Rico Back, the former Royal Mail boss, discovered as much when this newspaper revealed he was sheltering in a Swiss penthouse while posties were braving the pandemic in Britain.

It gives off a whiff of entitlement and suggests the boss may be prioritising his or her personal agenda over the interests of shareholders.

At a time when the City has lost its mojo, and Britain needs to rebuild its reputation overseas, a diaspora of blue-chip company leaders is not a good look.

What Next?

In the final full shopping week before Christmas, many retailers are consumed by gloom.

Yet even as Chancellor Rachel Reeves does her worst, fashion chain Next appears immune to the general misery.

The group has seen its shares rise 43 per cent this year, building on a strong performance in 2024, and it is reported to be in talks to take over shoe chain Russell & Bromley to add to an impressive portfolio of brands.

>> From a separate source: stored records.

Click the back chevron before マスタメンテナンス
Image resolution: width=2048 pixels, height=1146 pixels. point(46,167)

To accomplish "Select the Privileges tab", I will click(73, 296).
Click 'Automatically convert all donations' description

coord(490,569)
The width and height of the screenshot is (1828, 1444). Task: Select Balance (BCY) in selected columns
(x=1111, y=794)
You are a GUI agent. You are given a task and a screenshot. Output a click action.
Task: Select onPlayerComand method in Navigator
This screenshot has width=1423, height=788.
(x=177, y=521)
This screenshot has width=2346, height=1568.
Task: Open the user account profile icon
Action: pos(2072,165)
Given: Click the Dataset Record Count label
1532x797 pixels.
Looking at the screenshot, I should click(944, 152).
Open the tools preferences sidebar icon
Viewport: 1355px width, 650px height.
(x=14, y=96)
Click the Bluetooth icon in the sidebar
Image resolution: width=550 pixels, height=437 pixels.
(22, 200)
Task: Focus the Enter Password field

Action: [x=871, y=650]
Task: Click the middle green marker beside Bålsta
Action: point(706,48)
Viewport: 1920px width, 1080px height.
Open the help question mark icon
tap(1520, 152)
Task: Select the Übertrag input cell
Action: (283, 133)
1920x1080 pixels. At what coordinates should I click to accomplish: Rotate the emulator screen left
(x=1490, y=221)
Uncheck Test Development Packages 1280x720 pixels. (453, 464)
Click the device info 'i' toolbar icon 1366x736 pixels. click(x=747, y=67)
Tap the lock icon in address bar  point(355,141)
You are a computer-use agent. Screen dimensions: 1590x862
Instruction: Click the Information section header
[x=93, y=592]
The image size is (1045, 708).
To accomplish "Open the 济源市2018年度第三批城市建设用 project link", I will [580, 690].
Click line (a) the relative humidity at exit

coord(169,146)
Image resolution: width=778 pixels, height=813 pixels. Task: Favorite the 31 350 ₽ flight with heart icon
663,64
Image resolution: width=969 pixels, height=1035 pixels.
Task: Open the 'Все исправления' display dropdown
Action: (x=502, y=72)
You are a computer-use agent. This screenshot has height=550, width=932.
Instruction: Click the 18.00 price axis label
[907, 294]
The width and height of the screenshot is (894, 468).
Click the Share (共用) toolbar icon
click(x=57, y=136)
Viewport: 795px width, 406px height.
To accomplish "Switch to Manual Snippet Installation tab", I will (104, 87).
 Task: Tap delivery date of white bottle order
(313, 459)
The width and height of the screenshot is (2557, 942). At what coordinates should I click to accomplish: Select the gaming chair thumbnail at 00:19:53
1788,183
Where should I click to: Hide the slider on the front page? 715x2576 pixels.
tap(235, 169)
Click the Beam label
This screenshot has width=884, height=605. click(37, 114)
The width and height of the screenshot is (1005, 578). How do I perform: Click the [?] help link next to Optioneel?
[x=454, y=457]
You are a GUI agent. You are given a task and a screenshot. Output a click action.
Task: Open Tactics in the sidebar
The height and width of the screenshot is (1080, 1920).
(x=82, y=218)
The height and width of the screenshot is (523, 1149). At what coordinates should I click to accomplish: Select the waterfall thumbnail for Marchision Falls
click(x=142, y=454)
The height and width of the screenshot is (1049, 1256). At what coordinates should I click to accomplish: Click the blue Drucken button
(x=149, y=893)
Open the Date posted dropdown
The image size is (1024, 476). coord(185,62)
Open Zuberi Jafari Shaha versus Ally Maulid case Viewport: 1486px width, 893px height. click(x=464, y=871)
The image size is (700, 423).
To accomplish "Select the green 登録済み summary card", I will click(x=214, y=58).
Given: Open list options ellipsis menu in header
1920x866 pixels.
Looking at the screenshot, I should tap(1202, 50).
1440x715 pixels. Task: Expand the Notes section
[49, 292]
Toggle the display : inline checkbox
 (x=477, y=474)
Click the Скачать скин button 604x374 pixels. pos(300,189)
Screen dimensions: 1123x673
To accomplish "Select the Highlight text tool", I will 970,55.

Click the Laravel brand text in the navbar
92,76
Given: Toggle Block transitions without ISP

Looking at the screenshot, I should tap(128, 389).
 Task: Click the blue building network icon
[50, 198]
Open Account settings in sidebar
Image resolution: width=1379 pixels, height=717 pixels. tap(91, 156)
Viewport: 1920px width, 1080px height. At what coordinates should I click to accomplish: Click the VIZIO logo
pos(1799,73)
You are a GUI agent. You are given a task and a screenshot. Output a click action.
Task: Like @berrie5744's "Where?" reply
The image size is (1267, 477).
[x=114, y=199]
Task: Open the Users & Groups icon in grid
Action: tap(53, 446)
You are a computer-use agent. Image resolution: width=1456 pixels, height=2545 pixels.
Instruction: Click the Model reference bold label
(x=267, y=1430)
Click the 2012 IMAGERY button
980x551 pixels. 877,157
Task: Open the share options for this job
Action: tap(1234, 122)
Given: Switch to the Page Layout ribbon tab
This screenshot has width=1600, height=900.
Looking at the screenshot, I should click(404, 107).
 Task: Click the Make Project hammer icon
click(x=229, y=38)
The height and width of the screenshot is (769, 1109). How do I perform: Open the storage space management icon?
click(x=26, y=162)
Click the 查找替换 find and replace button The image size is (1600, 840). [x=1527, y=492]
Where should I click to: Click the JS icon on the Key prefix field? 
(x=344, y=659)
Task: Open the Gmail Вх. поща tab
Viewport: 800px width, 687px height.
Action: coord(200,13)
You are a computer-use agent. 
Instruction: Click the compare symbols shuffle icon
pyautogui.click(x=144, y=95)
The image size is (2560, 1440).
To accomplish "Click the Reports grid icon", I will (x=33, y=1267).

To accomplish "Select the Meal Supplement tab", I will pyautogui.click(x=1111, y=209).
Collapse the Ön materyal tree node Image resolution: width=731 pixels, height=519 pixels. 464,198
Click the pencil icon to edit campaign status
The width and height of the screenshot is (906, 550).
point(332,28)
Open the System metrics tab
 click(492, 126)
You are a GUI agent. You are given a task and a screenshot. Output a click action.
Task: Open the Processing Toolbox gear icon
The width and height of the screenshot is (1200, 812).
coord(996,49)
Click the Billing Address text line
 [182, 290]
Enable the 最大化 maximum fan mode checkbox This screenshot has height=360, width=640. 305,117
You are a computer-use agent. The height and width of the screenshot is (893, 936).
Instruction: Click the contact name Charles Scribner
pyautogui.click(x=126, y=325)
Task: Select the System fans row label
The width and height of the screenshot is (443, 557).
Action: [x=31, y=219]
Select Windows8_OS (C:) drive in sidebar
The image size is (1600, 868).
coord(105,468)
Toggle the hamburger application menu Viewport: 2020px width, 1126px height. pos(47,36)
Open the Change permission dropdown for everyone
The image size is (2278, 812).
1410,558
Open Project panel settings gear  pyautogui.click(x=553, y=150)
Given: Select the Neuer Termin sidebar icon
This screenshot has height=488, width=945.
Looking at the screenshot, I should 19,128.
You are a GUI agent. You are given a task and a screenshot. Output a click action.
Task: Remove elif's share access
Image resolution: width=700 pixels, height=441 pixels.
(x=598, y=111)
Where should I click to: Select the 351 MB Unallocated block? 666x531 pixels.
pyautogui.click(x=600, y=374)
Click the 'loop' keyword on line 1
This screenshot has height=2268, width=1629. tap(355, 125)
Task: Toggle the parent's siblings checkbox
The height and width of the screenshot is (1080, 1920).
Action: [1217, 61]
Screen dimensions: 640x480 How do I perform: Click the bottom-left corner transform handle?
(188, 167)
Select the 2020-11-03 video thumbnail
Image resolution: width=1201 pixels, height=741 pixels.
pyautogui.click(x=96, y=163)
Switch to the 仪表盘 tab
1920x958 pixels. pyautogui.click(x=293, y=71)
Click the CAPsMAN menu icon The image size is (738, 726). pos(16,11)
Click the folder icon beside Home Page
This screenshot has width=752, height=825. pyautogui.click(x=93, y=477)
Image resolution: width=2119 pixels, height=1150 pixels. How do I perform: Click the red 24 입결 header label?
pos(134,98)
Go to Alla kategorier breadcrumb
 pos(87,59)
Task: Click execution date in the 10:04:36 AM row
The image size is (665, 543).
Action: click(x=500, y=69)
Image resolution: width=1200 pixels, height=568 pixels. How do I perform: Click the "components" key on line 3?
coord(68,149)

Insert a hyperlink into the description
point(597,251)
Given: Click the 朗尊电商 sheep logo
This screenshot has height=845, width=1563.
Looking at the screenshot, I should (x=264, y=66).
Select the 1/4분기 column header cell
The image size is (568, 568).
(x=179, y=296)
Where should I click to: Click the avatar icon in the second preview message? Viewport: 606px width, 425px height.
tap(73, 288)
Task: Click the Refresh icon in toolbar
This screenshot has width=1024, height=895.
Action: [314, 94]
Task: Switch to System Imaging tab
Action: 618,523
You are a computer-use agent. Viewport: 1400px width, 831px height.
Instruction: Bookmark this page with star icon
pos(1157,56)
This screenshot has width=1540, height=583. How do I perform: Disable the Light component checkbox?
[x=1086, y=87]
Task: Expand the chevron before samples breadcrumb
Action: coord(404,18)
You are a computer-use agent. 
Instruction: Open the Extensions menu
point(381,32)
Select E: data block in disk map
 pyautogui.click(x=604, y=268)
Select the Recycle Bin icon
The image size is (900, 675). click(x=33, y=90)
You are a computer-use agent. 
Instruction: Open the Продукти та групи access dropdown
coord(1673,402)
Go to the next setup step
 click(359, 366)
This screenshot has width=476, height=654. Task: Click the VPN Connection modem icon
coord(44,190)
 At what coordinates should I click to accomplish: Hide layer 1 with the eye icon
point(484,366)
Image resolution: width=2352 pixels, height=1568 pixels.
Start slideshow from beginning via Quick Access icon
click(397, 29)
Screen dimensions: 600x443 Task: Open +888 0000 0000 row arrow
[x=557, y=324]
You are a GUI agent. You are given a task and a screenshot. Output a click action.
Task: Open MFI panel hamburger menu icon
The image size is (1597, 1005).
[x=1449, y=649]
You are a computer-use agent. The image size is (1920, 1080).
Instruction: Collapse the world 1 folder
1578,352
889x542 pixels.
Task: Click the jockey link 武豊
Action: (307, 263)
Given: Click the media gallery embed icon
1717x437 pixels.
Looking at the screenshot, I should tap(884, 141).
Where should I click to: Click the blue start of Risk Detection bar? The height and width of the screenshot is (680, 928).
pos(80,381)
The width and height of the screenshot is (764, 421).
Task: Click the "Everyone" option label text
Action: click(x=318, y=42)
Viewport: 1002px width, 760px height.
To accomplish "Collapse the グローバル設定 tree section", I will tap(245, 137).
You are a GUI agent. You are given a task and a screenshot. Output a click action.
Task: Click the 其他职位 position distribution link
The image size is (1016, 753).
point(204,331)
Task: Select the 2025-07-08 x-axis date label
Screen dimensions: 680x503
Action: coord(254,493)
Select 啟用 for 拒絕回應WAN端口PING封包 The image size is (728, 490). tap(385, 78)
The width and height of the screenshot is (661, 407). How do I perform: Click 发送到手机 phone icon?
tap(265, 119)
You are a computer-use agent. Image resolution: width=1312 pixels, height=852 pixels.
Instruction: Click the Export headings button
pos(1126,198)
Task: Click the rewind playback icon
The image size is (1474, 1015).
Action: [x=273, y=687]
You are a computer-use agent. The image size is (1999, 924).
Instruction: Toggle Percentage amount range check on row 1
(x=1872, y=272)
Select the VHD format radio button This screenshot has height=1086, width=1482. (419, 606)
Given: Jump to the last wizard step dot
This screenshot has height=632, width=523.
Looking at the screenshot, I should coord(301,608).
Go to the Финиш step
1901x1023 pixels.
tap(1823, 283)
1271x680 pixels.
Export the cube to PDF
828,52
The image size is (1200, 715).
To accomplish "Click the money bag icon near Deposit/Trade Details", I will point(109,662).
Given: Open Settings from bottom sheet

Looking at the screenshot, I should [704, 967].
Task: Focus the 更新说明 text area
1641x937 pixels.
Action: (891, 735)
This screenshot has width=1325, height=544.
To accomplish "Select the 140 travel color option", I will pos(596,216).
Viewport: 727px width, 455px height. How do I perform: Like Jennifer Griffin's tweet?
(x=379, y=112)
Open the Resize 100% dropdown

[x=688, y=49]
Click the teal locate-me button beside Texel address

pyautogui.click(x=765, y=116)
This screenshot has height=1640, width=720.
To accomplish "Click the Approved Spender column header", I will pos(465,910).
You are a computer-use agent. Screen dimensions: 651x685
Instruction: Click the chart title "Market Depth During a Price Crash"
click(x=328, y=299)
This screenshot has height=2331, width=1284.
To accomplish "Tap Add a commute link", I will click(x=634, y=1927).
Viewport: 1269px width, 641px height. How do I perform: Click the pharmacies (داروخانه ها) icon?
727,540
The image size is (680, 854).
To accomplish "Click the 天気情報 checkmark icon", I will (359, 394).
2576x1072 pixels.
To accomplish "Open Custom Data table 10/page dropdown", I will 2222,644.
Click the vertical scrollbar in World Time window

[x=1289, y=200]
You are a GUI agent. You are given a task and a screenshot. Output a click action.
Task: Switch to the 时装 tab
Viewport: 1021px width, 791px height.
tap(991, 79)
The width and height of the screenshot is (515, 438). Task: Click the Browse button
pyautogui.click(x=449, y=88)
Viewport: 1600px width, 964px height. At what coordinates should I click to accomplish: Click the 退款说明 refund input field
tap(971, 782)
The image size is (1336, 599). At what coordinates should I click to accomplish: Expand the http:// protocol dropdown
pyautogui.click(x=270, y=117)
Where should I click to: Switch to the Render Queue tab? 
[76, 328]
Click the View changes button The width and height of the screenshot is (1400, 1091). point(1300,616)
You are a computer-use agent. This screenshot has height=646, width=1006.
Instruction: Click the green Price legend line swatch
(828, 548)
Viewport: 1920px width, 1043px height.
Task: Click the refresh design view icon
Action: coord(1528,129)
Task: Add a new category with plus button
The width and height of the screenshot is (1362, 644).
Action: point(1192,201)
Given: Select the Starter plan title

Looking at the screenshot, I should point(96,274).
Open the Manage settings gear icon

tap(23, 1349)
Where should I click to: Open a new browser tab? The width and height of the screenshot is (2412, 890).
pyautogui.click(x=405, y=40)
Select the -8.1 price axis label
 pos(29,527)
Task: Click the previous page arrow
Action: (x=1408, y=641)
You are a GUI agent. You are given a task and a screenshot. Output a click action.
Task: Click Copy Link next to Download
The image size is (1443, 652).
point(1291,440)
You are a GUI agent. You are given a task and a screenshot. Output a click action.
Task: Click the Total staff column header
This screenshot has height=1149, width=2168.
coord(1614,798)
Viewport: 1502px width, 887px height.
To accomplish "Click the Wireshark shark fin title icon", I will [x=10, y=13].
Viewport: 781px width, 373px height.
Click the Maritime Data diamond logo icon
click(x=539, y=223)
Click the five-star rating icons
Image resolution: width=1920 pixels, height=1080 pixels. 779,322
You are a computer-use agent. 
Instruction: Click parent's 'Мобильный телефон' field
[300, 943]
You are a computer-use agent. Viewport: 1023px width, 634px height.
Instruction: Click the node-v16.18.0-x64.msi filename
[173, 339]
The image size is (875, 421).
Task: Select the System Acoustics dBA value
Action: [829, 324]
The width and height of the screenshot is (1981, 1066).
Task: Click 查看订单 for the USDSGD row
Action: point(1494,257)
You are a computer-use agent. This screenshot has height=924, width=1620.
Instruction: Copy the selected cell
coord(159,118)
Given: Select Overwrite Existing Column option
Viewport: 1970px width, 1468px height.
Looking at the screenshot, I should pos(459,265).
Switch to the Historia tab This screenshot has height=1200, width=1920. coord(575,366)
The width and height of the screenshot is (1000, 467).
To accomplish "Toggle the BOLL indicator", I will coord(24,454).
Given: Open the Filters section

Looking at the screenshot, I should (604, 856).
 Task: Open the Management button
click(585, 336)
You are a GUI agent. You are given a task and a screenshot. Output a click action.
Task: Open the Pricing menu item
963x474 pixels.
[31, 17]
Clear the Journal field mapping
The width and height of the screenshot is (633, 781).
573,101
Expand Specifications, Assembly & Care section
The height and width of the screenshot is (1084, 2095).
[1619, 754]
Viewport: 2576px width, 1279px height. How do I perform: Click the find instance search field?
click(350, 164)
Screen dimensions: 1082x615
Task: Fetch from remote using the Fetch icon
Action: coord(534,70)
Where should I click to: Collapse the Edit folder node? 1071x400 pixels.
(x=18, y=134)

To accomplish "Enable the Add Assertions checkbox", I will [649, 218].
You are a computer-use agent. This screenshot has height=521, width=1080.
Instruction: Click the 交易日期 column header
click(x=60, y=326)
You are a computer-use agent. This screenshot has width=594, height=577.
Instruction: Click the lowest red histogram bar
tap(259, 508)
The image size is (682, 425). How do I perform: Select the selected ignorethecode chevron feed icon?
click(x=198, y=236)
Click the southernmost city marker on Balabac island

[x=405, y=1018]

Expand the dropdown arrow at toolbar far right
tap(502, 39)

Admittedly, Next benefited from the M&S cyber meltdown, but it has been a profit machine for years.

This autumn, it issued its fourth profit upgrade. Its Total Platform system has created lucrative new revenue streams by providing e-commerce infrastructure to partner brands.

The way Next communicates is striking. In a business world riddled with jargon, its reports and accounts are clear, candid and informative, with no guff.

Boss Lord Wolfson continues to prove that a genuinely well-run business can thrive even in the toughest of times.

Stamped Out

The Financial Conduct Authority (FCA) is embarking on reforms to the mortgage market so that home loans better reflect the realities of modern life. 

The traditional 25-year mortgage is a throwback to an era when people could reasonably expect to buy a property in their 20s, remain in steady employment for decades and retire with a reliable pension. That world has changed beyond recognition.

First-time buyers now face much steeper barriers to getting on the ladder, while many older people have wealth tied up in property that could be deployed to meet their needs later in life. 

It is sensible for the FCA to examine how mortgages should adapt to these social shifts.

But if ministers are serious about making the housing market work better, there is a more straightforward reform: abolishing stamp duty on property purchases.